**WORK TASK**
Copy each line of the data that has "computer" in it.

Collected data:
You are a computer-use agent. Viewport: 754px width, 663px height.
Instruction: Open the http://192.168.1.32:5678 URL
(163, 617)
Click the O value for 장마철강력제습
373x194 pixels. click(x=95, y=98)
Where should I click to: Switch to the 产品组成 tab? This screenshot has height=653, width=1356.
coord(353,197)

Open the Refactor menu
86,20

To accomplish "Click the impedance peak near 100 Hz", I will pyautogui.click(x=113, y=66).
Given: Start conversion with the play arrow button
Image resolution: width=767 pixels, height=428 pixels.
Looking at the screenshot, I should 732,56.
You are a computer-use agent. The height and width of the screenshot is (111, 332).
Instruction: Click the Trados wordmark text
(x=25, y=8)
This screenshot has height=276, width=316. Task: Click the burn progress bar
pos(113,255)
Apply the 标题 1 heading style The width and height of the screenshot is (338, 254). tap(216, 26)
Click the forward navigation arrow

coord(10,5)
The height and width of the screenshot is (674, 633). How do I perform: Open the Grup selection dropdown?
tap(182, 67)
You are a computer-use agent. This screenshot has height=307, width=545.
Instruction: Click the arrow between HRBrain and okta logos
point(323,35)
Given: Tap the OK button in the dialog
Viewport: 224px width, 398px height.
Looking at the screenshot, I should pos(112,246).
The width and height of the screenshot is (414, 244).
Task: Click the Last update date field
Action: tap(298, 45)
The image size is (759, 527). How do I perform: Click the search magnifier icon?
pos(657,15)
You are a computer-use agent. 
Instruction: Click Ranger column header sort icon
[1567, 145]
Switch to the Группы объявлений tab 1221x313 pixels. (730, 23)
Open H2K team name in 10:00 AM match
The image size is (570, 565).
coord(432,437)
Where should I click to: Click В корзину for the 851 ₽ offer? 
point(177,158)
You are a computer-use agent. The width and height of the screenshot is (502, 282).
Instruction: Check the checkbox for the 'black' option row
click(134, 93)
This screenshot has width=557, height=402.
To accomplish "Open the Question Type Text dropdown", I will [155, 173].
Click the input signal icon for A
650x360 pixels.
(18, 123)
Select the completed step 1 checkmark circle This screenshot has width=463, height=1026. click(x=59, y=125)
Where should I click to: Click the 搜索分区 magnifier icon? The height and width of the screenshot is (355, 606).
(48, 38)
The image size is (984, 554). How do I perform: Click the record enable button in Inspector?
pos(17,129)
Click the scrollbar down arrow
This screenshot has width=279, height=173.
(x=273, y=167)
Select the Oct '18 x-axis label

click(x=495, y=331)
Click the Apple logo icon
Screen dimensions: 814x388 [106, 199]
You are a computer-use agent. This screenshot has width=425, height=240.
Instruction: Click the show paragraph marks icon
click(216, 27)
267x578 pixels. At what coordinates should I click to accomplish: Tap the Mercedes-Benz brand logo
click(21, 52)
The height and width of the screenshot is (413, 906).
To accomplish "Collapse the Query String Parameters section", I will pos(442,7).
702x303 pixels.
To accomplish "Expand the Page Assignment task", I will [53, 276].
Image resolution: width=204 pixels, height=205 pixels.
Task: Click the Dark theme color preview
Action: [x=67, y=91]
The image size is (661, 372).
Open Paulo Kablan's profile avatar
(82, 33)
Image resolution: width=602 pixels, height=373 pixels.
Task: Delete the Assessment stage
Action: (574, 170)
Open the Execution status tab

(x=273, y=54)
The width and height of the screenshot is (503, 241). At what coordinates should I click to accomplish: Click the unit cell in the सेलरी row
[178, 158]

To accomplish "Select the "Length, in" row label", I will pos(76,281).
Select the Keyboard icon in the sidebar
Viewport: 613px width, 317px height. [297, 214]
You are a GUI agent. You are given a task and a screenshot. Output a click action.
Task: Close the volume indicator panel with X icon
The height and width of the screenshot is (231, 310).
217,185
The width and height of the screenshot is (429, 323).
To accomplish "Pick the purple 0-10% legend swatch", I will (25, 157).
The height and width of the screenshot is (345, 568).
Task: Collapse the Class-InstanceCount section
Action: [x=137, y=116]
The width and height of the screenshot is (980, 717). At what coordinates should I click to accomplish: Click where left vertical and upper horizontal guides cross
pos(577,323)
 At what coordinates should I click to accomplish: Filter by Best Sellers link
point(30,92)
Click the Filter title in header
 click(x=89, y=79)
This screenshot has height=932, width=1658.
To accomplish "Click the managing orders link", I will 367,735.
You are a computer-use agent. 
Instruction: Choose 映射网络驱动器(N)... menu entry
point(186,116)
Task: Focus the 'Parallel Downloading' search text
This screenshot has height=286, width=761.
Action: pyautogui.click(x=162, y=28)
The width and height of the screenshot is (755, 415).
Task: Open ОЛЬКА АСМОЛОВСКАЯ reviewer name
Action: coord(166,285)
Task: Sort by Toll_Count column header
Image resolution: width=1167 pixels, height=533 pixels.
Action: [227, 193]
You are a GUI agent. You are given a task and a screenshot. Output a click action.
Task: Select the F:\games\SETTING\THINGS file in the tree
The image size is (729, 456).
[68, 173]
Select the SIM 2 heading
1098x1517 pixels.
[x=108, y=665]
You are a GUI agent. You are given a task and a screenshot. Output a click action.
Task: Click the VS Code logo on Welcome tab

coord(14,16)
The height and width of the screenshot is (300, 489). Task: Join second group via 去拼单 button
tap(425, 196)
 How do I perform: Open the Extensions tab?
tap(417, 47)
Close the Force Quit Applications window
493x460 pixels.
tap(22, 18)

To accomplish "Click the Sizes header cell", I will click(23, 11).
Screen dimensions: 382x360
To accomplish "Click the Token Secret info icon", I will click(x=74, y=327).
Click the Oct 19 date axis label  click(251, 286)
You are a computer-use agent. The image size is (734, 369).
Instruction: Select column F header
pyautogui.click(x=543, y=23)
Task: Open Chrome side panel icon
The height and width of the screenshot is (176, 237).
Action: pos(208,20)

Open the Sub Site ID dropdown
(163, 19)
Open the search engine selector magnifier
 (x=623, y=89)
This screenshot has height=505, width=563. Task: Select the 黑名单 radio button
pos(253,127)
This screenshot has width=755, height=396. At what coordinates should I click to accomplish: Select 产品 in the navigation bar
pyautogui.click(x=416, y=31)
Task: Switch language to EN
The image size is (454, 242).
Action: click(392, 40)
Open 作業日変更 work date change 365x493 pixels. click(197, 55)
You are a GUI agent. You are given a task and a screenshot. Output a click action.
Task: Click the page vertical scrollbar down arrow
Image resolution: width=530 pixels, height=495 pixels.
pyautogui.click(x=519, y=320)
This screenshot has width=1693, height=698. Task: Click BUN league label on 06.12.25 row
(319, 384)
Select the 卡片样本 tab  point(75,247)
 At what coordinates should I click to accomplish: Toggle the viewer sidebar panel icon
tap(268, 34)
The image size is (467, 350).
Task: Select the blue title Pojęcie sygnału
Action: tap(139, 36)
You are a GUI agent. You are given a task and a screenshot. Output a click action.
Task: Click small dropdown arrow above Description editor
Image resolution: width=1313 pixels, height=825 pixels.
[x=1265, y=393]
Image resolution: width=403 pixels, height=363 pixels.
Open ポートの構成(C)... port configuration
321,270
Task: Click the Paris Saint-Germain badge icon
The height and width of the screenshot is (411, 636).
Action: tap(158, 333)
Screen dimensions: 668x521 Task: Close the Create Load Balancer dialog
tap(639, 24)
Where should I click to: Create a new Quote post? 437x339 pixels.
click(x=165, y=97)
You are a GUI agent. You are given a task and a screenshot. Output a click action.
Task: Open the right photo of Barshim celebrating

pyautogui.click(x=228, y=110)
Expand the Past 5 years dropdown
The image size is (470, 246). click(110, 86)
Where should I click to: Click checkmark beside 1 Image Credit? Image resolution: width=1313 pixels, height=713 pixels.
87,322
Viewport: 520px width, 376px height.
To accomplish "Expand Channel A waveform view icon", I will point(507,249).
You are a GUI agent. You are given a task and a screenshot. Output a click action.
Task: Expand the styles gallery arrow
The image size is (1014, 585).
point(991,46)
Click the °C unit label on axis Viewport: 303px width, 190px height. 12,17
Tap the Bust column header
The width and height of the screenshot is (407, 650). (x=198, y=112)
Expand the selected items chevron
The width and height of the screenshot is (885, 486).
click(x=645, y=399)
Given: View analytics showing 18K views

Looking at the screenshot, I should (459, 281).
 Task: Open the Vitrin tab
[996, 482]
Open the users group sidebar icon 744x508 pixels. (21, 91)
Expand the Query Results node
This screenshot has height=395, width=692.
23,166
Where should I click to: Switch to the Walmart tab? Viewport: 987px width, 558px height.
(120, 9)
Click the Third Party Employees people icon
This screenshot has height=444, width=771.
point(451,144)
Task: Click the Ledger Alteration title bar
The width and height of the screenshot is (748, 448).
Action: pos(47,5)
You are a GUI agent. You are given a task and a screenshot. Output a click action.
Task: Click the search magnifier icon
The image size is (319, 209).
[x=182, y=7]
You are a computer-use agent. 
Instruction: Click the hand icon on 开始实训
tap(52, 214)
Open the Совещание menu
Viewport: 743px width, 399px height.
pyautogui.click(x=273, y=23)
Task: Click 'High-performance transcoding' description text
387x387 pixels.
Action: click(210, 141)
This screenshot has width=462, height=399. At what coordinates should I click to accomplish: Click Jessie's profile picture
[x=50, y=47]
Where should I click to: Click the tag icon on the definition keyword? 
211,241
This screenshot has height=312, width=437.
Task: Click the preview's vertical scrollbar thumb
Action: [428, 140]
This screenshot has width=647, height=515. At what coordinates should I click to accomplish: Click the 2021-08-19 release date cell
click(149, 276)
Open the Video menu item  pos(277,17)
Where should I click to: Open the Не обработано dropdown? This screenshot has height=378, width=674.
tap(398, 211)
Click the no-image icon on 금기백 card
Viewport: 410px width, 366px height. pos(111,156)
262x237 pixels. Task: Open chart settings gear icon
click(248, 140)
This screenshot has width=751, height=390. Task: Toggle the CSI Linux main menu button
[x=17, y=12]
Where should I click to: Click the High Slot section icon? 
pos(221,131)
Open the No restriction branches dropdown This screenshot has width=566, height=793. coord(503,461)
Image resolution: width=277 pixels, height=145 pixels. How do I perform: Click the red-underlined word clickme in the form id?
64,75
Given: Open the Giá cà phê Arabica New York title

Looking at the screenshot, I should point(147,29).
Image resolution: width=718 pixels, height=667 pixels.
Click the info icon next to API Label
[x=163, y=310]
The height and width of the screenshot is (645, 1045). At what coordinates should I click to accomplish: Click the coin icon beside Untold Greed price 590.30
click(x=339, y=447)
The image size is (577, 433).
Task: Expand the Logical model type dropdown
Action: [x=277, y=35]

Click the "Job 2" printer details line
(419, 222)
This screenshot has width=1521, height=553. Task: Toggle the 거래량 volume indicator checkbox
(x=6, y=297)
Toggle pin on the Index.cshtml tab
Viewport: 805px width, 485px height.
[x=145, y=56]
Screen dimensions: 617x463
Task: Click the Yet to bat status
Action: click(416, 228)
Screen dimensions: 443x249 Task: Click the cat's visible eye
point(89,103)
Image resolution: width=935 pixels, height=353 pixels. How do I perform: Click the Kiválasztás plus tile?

**ANSWER SECTION**
You are a computer-use agent. Viewport: 754px width, 663px height.
You are a computer-use agent. The height and width of the screenshot is (111, 332).
You are a computer-use agent. This screenshot has height=307, width=545.
You are a computer-use agent. 
You are a computer-use agent. The width and height of the screenshot is (502, 282).
You are a computer-use agent. This screenshot has width=425, height=240.
You are a computer-use agent. 
You are a computer-use agent. The image size is (734, 369).
You are a computer-use agent. 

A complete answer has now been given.